このように、ひとくちに「データ活用」と言っても、実際に有用な結果を得られるまでには大きな壁があります。そして、冒頭にも述べたように適切なガバナンスの元で利用するべきであることも論を俟ちません。社内のデータ成熟度を現状より大きく前進させるためには、啓発のための様々な施策を考え、それらを有機的に繋ぎ合わせて相乗効果を得ることが必要です。データという原石を適切に扱い、真の価値を発揮するために、データマネジメント室の果たす役割は今後もより一層重要になっていくでしょう。
インターンを終えた感想
LINEのエンジニア職のインターン生として、1ヶ月半にわたり実際の業務を担当することは、楽しみであるのと同時に不安でもありました。しかし、毎日1on1のミーティングで相談に乗ってくださったメンターの方をはじめ、チームの皆さんの温かいサポートのもとで無事インターンを終えることができました。本当にありがとうございました。
LINEはサービスの多様さと利用者の多さにより、大量かつ多様なデータを抱えています。しかし、そのデータを適切に扱い、かつ効果的に活用することは容易ではありません。今回のインターンでは、その両方を支援するDM室の業務に携わることができ、得難い経験となりました。データを活用したさらなる発展に、少しでも貢献できたのなら嬉しいです。

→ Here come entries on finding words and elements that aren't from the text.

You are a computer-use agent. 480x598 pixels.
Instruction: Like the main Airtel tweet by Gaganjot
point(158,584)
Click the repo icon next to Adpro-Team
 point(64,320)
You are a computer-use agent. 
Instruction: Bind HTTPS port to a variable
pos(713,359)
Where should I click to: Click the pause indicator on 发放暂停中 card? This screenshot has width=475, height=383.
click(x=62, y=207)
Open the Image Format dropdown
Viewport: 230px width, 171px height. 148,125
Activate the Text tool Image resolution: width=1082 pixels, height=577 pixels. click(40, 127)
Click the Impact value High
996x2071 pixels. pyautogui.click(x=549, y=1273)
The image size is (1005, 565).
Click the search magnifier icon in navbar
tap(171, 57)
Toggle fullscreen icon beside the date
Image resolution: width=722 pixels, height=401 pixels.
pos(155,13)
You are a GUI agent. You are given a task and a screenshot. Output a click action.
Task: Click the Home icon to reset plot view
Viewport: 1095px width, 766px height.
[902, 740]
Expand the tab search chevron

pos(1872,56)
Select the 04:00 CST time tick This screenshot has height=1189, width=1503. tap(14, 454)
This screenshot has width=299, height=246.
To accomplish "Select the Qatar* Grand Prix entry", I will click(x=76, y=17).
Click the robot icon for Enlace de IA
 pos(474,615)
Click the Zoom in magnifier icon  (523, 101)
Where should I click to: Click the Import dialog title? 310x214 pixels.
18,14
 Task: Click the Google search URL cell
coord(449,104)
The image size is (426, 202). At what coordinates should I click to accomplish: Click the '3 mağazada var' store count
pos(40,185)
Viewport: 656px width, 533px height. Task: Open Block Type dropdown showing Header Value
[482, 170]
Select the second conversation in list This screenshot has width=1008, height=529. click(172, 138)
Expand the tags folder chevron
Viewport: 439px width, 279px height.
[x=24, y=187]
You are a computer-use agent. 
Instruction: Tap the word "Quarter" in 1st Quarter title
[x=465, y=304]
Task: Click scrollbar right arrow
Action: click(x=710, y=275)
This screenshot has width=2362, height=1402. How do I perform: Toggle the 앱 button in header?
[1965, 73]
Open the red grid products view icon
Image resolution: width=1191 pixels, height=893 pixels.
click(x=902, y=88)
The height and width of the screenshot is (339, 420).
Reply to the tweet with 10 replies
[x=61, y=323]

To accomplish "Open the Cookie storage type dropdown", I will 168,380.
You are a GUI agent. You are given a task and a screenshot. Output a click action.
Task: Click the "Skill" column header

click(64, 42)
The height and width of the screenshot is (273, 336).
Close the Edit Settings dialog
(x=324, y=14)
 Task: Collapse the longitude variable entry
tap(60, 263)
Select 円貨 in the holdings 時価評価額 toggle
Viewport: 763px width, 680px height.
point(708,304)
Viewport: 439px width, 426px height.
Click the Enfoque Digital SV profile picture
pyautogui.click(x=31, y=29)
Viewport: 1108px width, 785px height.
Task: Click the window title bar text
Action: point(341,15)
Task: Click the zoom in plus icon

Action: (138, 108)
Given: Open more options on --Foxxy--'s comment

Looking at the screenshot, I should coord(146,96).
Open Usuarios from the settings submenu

また、今回のインターンでは原則テレワークとなっていましたが、四谷にあるオフィスに出社する機会が2回ありました。四谷のオフィスは昨年移転したばかりで真新しく、快適に業務に取り組める環境に加え、ランチやコーヒーが手頃に買えるカフェテリアなどもあり、魅力を存分に味わえました。
今回の就業型インターンでは、日本のスマートフォンユーザの殆どが使っているサービスを運営するLINEという会社に業務として携わることができました。とても貴重な経験でしたので、興味を持っている方は是非参加してみてください!